RECORD SET:
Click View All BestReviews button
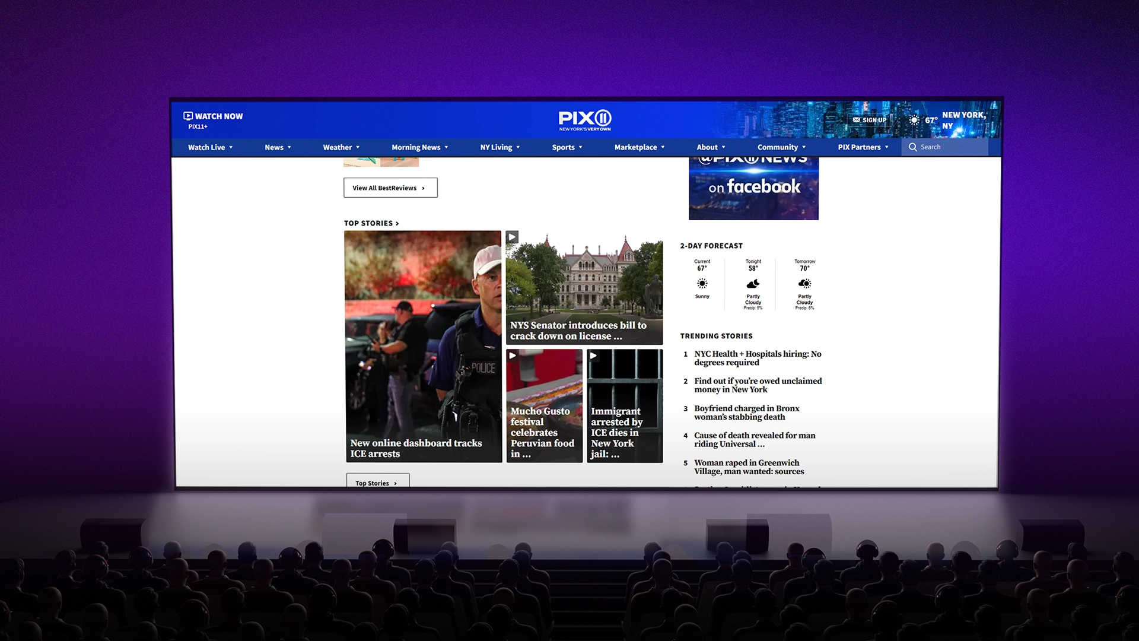 click(390, 188)
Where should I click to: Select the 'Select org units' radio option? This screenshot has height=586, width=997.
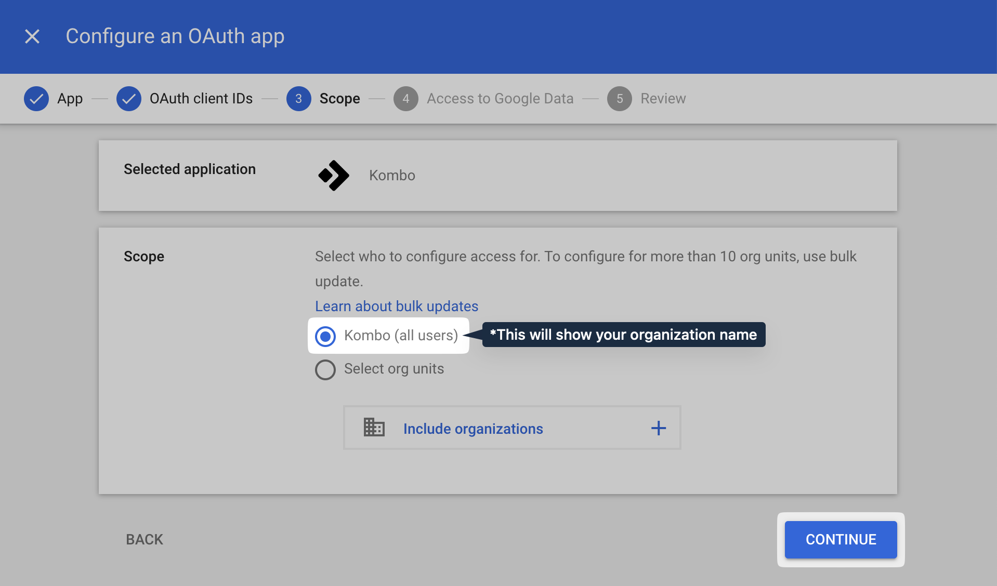click(x=325, y=369)
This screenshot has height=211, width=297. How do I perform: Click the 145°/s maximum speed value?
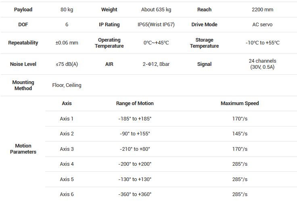click(x=240, y=134)
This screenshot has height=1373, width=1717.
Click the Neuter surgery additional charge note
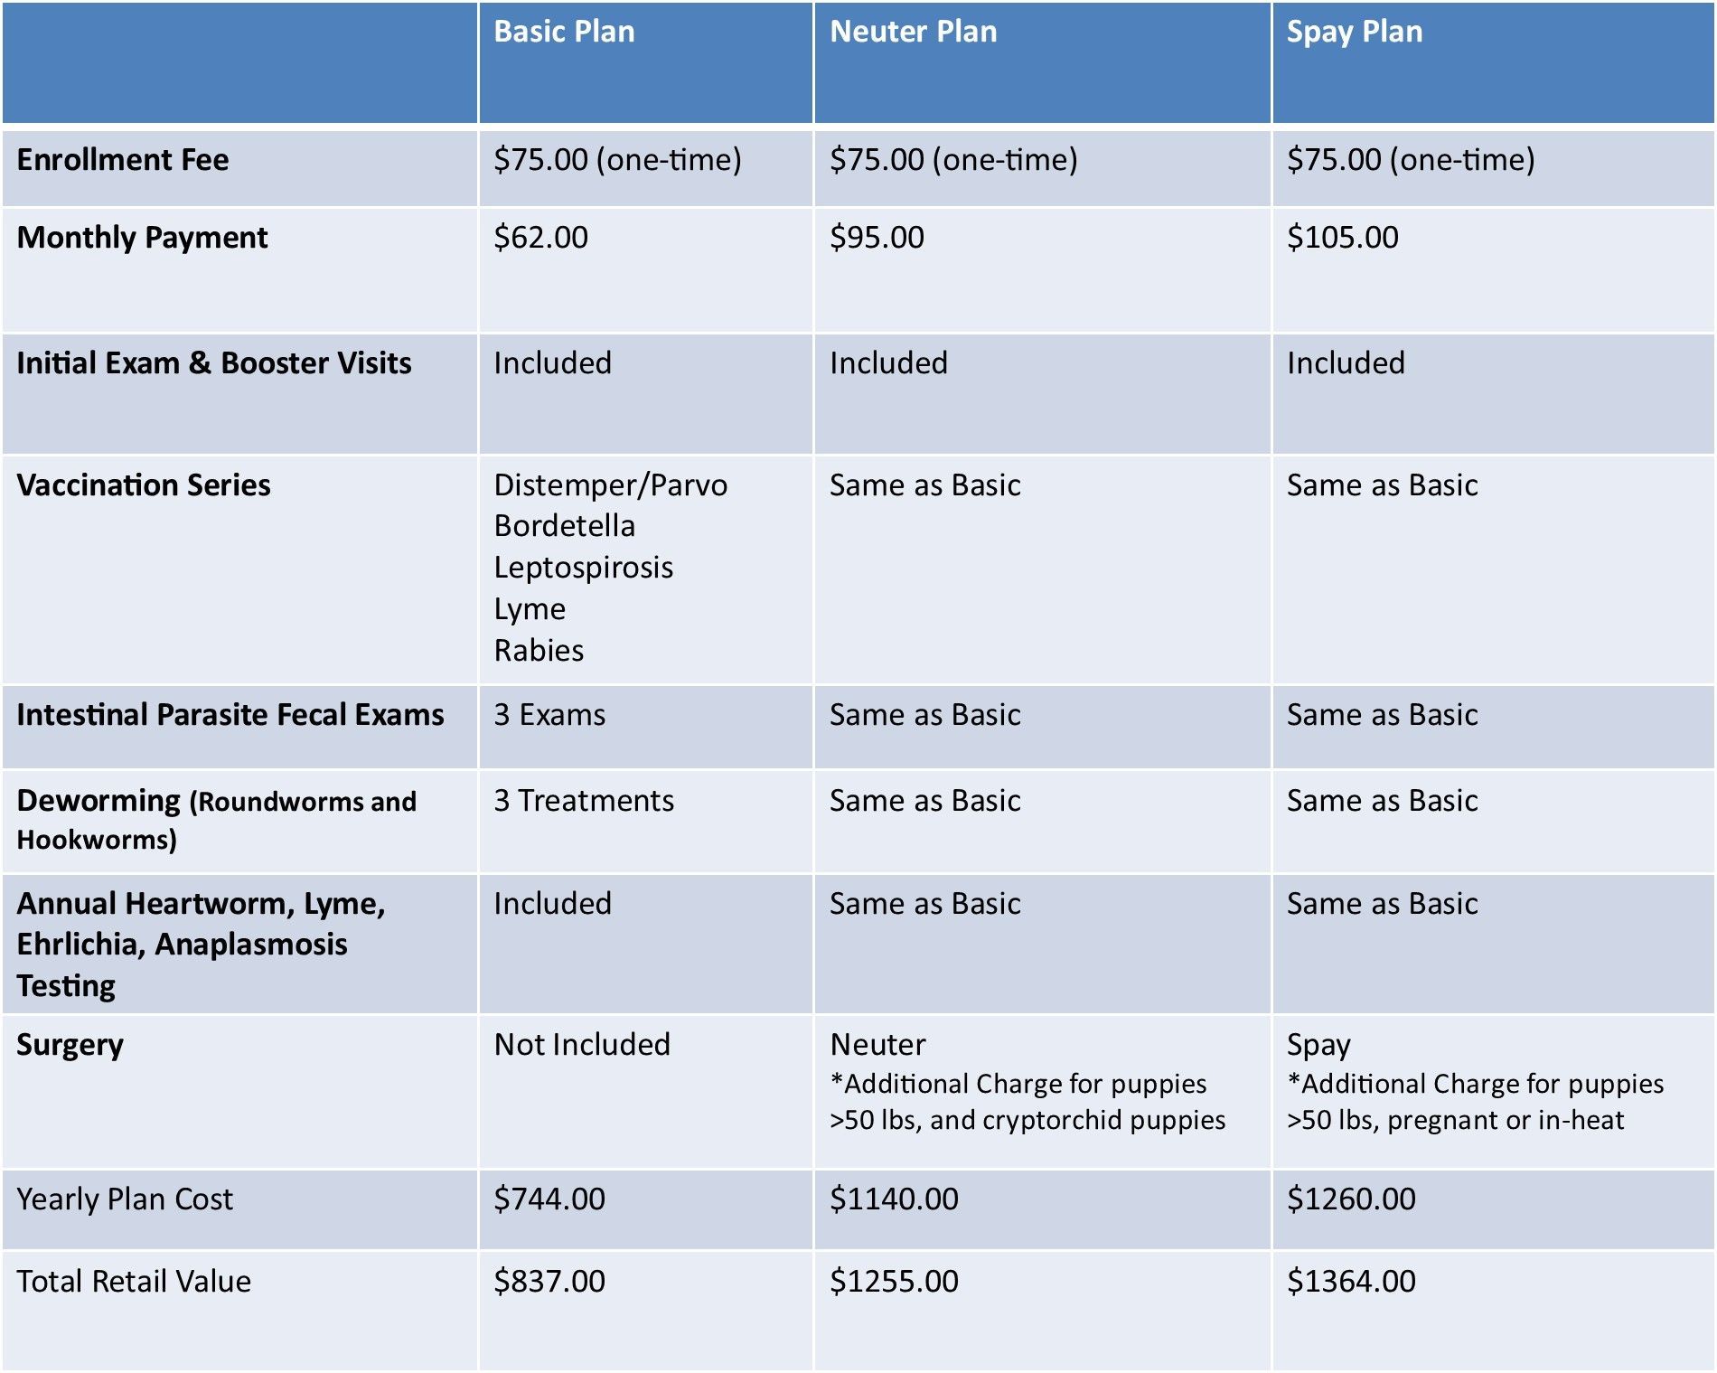pyautogui.click(x=1027, y=1102)
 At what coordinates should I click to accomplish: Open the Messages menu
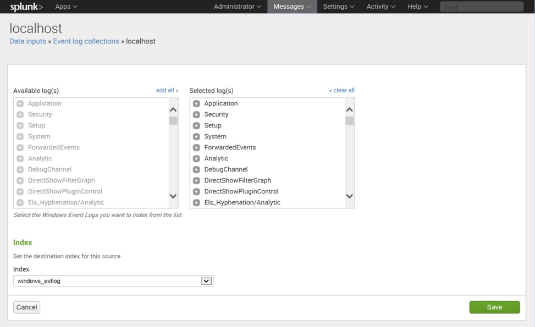pos(292,7)
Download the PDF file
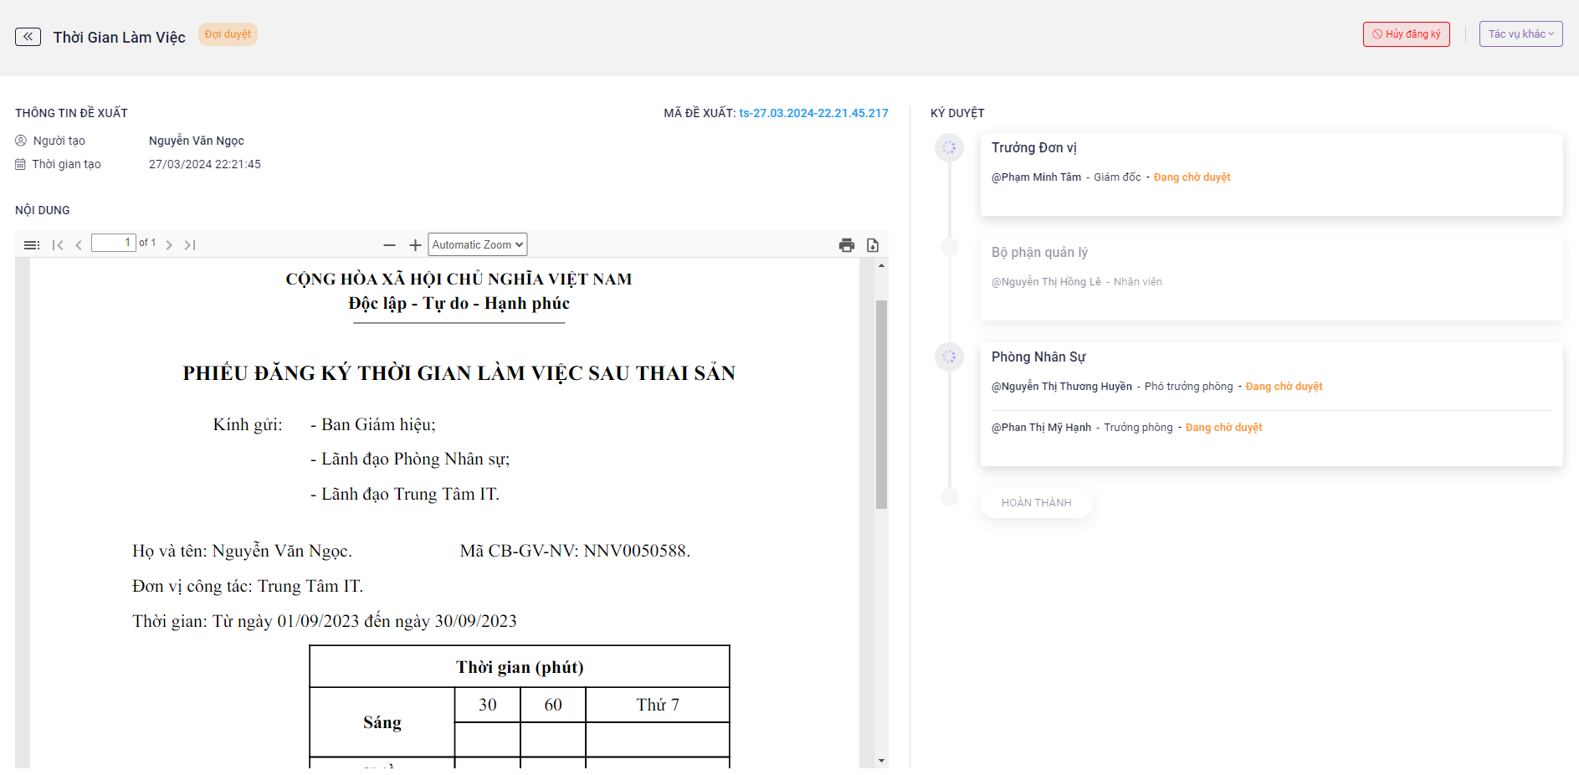Viewport: 1579px width, 775px height. point(873,245)
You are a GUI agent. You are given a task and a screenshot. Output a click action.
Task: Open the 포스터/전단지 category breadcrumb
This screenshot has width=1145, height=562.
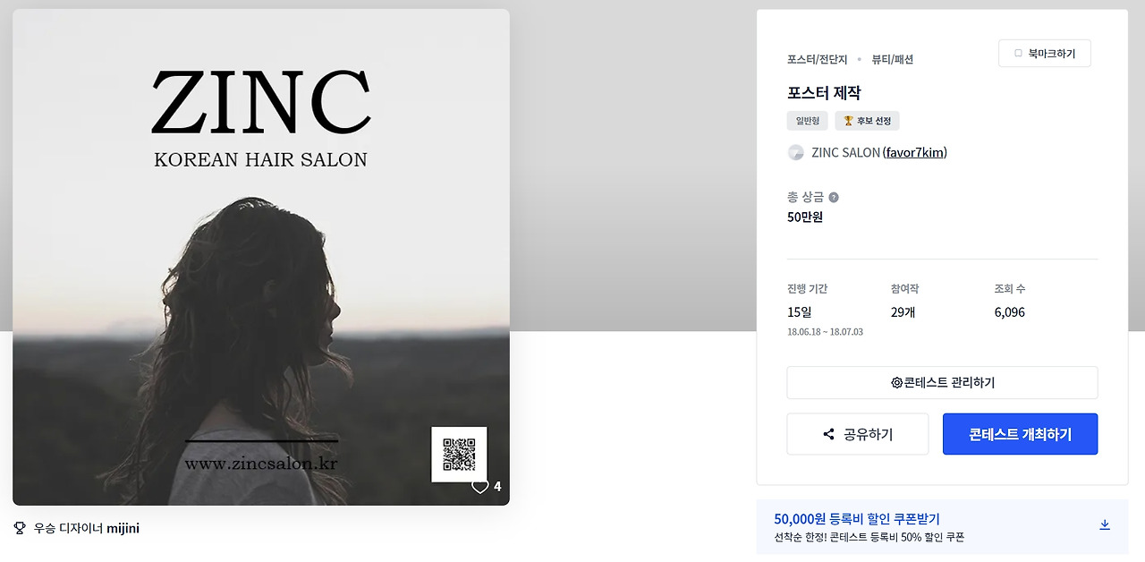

REQUEST: Output the lines of the data from the one containing "You are a GUI" through the end of the data, both ends included, copying each line unchanged. Omit the pictures.

ANSWER TO THIS TASK:
You are a GUI agent. You are given a task and a screenshot. Output a click action.
Task: Open the 포스터/전단지 category breadcrumb
This screenshot has width=1145, height=562.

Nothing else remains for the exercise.